*WHAT YOU NEED TO DO*: From the records below, print exactly the lines starting at the one containing "[Add DEM Fragrances Single" and ending at the one containing "DEM Fragrances Gourmand Collection (586, 970)", ends included, and nothing else.

*** Begin section ***

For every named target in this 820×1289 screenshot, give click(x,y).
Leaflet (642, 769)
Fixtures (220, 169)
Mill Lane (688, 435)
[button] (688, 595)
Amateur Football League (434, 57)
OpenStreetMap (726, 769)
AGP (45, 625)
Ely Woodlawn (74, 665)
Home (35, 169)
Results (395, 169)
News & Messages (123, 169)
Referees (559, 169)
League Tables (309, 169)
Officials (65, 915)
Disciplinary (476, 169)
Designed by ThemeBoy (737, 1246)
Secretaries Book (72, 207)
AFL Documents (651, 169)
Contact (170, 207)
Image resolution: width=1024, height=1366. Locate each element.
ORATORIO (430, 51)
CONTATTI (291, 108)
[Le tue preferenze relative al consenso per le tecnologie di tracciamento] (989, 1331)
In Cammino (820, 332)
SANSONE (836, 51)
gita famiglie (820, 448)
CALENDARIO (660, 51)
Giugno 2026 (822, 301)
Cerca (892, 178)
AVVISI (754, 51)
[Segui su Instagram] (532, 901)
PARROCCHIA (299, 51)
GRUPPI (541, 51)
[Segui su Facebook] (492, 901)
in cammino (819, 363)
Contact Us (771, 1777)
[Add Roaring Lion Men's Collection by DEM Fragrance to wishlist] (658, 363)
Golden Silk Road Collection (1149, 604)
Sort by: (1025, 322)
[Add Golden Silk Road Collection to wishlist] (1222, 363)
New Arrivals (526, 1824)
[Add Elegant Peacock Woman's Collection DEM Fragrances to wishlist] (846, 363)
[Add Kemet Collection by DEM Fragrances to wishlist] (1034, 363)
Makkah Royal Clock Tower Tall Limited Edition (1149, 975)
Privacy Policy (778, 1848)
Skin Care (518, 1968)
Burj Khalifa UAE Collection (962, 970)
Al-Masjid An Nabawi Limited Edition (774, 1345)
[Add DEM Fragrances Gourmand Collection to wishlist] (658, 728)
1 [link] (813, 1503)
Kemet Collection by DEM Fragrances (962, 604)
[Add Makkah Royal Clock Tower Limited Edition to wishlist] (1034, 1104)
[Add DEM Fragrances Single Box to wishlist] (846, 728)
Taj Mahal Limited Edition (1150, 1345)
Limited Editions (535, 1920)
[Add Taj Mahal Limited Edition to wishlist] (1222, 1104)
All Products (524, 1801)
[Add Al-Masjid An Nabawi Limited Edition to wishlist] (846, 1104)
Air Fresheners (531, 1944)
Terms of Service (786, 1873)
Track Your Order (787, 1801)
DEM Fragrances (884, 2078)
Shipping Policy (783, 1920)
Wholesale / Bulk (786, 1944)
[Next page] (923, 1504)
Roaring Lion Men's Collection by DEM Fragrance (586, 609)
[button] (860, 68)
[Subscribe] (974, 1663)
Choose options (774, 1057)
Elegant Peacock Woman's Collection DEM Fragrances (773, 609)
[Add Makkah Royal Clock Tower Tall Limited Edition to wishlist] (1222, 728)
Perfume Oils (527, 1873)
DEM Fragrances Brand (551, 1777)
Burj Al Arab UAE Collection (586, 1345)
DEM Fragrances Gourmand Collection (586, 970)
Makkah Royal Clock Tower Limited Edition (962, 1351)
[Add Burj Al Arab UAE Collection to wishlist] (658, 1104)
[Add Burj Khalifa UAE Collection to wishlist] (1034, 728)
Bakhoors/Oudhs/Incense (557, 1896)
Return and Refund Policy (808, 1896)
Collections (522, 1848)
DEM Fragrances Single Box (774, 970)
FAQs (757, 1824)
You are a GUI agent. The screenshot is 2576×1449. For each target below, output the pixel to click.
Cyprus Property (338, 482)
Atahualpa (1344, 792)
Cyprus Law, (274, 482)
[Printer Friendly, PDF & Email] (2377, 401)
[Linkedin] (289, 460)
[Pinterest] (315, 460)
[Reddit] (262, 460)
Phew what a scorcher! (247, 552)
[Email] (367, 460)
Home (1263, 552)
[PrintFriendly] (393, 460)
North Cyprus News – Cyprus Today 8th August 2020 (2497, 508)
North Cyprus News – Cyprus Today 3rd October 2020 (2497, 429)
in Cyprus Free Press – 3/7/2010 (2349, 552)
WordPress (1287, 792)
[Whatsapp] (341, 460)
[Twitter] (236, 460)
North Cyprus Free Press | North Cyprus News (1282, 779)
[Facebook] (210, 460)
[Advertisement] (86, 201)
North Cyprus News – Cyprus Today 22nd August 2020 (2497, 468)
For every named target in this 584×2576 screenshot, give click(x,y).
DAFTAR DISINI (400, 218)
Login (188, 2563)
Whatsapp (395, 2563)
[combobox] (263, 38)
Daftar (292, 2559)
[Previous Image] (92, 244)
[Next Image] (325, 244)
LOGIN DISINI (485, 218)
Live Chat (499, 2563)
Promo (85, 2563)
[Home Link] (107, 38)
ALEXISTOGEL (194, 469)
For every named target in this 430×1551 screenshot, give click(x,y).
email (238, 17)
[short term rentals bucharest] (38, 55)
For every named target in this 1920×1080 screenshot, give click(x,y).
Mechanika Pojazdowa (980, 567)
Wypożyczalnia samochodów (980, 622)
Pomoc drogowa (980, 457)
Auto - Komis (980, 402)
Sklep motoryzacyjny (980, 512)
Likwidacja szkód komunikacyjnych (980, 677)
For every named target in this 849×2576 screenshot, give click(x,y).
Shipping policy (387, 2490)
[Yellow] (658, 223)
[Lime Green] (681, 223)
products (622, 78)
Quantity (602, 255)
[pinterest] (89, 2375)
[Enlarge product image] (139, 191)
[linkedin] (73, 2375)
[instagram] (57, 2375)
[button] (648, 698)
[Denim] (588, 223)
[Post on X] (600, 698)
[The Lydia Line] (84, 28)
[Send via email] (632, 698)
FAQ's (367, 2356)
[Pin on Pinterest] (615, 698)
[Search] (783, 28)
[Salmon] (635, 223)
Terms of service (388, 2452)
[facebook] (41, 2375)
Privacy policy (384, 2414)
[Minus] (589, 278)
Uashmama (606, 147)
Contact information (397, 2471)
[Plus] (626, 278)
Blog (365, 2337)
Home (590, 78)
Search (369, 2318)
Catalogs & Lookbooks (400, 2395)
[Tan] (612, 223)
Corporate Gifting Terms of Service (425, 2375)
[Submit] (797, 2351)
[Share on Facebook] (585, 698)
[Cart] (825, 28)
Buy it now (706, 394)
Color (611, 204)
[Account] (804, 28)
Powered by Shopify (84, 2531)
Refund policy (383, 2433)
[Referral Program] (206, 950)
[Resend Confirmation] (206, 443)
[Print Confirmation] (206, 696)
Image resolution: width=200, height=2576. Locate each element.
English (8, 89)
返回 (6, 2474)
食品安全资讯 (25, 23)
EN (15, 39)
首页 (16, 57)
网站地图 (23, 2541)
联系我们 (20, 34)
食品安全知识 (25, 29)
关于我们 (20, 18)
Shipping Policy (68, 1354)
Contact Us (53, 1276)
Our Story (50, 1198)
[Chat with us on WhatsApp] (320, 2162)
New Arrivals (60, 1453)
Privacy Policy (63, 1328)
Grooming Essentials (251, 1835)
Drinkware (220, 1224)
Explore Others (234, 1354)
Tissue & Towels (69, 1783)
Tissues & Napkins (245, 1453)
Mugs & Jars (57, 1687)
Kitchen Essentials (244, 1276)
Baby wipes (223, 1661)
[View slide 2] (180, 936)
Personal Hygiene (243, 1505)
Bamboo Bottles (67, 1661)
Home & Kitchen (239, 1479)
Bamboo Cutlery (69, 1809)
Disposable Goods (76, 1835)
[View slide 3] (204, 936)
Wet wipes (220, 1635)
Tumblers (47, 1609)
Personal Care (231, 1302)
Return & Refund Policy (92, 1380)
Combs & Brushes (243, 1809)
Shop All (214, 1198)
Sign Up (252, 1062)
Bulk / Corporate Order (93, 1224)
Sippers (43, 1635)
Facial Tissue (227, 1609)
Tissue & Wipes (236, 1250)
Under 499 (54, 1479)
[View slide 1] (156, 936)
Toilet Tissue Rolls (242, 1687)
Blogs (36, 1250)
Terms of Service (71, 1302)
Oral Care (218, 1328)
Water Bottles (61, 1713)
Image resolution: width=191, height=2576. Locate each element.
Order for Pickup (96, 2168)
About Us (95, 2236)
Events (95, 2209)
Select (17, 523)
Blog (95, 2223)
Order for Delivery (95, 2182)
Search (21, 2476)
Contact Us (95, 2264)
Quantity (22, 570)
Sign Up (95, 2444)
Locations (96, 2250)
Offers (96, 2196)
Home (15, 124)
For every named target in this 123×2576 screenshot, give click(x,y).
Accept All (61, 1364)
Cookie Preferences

*** End section ***

*WRITTEN SOLUTION*:
[Add DEM Fragrances Single Box to wishlist] (846, 728)
Taj Mahal Limited Edition (1150, 1345)
Limited Editions (535, 1920)
[Add Taj Mahal Limited Edition to wishlist] (1222, 1104)
All Products (524, 1801)
[Add Al-Masjid An Nabawi Limited Edition to wishlist] (846, 1104)
Air Fresheners (531, 1944)
Terms of Service (786, 1873)
Track Your Order (787, 1801)
DEM Fragrances (884, 2078)
Shipping Policy (783, 1920)
Wholesale / Bulk (786, 1944)
[Next page] (923, 1504)
Roaring Lion Men's Collection by DEM Fragrance (586, 609)
[button] (860, 68)
[Subscribe] (974, 1663)
Choose options (774, 1057)
Elegant Peacock Woman's Collection DEM Fragrances (773, 609)
[Add Makkah Royal Clock Tower Tall Limited Edition to wishlist] (1222, 728)
Perfume Oils (527, 1873)
DEM Fragrances Brand (551, 1777)
Burj Al Arab UAE Collection (586, 1345)
DEM Fragrances Gourmand Collection (586, 970)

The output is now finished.